Janey Wong included Du's Grill in Eater Portlands 2023 overview of twelve "remarkable" restaurants in the Rose City Park and Roseway neighborhoods. Michael Russell included Du's Grill in The Oregonians overviews of the forty "best inexpensive restaurants" in the metropolitan area. He had previously included the restaurant in the newspaper's 2018 overview of ten "cheap eats destinations" in Beaverton and Hillsboro, noting the outposts's upcoming launch.

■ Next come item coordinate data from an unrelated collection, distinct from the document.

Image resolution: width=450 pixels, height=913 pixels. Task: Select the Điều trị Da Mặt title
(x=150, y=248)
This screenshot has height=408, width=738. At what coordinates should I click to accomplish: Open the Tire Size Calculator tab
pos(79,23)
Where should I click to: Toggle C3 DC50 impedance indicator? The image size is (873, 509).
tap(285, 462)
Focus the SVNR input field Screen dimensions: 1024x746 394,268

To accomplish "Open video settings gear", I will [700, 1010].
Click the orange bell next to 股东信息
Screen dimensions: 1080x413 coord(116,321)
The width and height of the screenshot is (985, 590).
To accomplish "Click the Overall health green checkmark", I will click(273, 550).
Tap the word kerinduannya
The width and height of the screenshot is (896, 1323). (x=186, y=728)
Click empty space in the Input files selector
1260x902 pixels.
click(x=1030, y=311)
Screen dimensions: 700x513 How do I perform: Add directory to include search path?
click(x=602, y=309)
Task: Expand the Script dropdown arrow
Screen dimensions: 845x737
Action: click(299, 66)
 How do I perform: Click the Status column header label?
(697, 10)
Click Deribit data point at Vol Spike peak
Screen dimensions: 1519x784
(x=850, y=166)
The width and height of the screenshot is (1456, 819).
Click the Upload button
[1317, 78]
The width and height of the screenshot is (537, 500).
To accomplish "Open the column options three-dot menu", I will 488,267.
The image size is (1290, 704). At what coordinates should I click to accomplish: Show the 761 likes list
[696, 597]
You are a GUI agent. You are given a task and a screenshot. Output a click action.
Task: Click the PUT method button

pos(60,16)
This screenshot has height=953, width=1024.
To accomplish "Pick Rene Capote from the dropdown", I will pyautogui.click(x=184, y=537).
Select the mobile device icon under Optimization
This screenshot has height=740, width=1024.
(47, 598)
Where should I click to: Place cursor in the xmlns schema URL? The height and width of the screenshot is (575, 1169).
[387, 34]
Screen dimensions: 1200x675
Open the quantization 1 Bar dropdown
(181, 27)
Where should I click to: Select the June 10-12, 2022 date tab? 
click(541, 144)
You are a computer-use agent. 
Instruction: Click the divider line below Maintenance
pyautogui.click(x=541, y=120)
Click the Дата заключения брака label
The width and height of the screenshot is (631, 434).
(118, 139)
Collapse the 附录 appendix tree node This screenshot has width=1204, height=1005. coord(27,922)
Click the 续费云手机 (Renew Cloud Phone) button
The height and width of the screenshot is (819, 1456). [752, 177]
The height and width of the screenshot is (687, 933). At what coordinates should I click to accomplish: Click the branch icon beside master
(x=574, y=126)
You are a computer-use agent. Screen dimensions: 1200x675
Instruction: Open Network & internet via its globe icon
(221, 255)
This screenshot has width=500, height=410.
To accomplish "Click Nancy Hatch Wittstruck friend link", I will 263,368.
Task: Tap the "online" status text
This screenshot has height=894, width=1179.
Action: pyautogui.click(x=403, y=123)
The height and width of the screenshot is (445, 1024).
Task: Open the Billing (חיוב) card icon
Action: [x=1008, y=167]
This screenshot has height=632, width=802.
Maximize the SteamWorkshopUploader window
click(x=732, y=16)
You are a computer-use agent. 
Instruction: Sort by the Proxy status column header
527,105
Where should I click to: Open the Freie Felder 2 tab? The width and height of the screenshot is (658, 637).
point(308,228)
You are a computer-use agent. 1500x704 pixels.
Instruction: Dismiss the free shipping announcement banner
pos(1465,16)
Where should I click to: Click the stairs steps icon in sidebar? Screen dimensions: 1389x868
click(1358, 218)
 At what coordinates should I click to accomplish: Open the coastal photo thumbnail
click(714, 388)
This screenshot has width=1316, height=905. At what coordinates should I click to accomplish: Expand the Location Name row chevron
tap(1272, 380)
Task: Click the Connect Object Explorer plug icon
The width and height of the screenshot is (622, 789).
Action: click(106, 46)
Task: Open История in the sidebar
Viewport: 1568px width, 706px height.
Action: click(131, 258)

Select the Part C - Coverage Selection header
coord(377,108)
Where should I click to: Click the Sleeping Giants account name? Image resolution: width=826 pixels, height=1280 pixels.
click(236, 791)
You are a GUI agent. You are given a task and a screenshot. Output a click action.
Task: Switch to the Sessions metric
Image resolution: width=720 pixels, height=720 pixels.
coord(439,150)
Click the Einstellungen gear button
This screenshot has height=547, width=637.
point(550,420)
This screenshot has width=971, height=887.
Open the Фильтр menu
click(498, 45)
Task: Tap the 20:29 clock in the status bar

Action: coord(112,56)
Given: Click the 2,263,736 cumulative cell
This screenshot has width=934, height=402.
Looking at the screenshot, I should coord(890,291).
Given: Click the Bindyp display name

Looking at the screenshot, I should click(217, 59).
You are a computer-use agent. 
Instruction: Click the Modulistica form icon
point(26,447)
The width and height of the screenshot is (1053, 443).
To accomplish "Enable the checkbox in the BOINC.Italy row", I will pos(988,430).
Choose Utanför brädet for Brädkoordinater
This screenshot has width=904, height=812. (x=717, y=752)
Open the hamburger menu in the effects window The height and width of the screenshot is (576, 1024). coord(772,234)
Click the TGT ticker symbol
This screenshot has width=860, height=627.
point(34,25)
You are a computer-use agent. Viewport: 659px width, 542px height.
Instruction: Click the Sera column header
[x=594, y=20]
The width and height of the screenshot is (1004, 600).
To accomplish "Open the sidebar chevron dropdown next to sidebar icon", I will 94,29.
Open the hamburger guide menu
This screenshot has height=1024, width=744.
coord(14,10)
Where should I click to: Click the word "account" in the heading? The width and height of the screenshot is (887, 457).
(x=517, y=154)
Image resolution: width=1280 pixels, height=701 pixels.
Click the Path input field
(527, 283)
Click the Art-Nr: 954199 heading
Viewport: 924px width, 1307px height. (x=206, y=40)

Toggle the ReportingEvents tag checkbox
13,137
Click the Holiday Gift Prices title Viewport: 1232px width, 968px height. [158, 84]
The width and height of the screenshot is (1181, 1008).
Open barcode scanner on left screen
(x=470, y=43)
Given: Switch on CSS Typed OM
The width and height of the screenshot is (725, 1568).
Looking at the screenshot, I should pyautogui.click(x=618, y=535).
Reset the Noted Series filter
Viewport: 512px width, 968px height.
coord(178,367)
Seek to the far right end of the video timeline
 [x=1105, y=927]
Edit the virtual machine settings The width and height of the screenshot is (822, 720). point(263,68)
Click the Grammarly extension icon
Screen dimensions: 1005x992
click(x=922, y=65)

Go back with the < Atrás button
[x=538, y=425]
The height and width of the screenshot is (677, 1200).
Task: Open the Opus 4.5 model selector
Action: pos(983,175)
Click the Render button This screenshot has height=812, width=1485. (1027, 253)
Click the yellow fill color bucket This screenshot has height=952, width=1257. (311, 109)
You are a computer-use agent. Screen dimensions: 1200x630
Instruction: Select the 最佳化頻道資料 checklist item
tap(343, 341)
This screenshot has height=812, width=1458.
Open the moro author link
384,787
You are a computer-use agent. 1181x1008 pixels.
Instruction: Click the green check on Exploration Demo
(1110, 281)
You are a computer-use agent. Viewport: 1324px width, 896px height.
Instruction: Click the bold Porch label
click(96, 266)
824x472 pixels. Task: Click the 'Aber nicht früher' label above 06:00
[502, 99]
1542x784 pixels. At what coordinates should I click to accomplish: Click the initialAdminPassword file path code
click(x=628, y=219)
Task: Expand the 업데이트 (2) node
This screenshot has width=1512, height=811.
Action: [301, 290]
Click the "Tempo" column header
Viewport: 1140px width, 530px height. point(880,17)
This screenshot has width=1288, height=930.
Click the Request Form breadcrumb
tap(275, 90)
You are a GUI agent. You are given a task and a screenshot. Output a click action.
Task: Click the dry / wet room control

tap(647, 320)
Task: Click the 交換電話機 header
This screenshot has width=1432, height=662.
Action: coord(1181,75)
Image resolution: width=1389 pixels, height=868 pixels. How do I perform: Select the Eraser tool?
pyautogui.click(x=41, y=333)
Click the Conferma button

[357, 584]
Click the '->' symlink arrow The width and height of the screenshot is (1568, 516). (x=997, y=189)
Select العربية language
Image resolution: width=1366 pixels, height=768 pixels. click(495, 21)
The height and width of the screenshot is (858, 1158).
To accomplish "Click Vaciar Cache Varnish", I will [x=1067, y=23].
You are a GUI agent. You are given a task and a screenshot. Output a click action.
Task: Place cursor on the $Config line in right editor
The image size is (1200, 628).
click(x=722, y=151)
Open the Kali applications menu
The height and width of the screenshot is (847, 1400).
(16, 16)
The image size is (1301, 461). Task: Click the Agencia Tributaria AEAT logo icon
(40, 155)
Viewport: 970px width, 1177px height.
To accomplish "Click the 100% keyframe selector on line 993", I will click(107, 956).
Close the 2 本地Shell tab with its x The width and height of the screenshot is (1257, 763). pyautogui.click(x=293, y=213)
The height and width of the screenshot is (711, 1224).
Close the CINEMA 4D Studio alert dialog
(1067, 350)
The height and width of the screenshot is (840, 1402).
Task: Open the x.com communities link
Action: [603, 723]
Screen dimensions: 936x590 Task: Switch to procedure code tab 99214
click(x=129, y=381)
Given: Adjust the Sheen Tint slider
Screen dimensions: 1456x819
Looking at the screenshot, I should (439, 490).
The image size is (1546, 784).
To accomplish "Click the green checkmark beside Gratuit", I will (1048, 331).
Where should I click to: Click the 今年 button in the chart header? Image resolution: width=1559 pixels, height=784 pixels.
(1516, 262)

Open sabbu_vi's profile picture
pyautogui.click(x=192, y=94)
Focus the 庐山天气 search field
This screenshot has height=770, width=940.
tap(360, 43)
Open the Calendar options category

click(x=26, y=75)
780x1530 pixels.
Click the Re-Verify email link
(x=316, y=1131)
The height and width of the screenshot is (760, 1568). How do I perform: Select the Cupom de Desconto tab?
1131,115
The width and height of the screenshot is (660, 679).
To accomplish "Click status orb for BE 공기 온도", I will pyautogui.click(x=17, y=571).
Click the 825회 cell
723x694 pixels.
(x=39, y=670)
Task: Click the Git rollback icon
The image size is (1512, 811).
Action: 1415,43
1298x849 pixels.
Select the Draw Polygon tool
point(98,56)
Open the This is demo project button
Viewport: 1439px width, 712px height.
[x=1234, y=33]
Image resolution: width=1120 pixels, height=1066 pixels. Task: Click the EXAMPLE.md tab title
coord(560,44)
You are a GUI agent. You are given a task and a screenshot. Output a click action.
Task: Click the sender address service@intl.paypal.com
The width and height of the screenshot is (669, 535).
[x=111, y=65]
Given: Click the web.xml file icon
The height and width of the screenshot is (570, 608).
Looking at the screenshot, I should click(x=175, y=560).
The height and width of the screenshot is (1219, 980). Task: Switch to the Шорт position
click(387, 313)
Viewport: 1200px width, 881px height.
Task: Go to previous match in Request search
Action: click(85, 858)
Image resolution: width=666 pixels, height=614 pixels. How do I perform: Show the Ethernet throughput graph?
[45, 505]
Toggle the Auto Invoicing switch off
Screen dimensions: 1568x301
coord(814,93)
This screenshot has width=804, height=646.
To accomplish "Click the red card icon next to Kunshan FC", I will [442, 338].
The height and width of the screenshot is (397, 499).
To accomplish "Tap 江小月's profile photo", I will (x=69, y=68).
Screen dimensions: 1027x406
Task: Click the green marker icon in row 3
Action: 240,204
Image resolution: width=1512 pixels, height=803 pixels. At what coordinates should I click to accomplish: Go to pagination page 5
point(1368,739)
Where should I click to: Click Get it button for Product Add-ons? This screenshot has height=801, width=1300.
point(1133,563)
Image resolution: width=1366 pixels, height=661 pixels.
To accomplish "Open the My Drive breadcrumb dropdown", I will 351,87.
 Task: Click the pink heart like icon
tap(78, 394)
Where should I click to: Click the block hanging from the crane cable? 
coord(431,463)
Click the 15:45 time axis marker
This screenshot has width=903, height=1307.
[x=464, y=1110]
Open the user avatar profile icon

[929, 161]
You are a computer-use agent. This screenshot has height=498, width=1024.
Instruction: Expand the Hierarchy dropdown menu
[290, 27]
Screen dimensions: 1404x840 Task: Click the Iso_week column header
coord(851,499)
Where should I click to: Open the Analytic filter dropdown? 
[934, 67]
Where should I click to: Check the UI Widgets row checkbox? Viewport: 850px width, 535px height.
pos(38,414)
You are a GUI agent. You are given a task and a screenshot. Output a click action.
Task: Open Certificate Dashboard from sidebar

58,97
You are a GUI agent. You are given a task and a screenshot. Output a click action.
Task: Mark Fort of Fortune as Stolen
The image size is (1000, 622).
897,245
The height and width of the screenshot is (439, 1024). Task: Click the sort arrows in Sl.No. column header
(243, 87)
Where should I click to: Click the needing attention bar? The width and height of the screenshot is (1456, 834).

Aminé is a fan of the restaurant and ate there for his eighteenth birthday. He has said, "I was just constantly going there as a teenager; Du's is such a staple. On my 18th birthday, I had no plans, so my friends and I went there, we went to that park right by Grant, and I ate my Du's for my 18th birthday. I had a sentimental mood that birthday."